After the considerable amount of research I did for my new book Achieving the Impossible: Lessons from the Apollo Space Program, I basically believe today that everything is indeed possible. Only a month after he walked on the moon, Neil Armstrong said, “I felt a successful lunar landing might inspire men around the world to believe that impossible goals really are possible, that there really is hope for solutions to humanity’s problems.” (LIFE magazine interview, August 8th, 1969).
But reaching any goal requires 4 prime factors: time, energy, resources and money. The bigger the goal, the more of each of these things that you need.
I believe we have plenty of money, especially when we look at some of the million or billion-dollar projects on which it is wasted (military weapons, digital gaming and marketing of junk food come to mind).
I also believe that the energy and resources are there. It is obvious by crowdfunding that you can mobilize a lot of people for a cause. Also take a look at the number of NGOs in the world, for which many people work for no charge.
So if money, energy and resources are available, what might be the major hindrance to achieving the impossible–getting something accomplished such as fixing some of the incredible problems our world is faced with today? It has to do with our agreement on priority and urgency. And that has to do with the last of these 4 factors: time.
Considerations of Time
Chronos and Kairos
The ancient Greek had 2 references to time. The first of these is Chronos, which is simply time as it moves forward; chronological or sequential time.
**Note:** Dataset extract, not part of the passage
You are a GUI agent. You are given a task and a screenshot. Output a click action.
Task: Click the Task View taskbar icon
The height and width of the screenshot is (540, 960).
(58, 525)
The other is Kairos, which refers to the right, opportune, or special moment. Kairos refers to a moment that, if you miss it, it is gone and cannot be repeated. An example is not having the courage to ask someone out when you get the opportunity, and then someone else does and that “Kairos moment” is gone.
Time Preferences
Another way of looking at time is presented by the Austrian School of Economic Thought, and is referred to as Time Preferences. It is the relative value of something in or near the present time, as compared with its value in the future.
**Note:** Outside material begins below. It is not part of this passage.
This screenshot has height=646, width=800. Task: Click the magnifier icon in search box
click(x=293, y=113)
Boiling the Time Preferences concept down to simplicity would simply mean this: the sooner something occurs, the more a person values it. A million dollars tomorrow would be much more valuable to a person than a million dollars in 10 years.
Can’t Wait!
These views on time explain why many people have trouble saving for future goods. More and more, everything must be instant. We live in an asset economy—an economy in which growth is based largely upon an appreciation of equity assets such as stocks and real estate. In such an economy, which exists in the U.S. at present, people make or take loans based on assets. When someone owns a home, they watch for it to increase in value so they can immediately borrow more money to purchase more assets. Today, it seems, no one wants something for which they have to wait.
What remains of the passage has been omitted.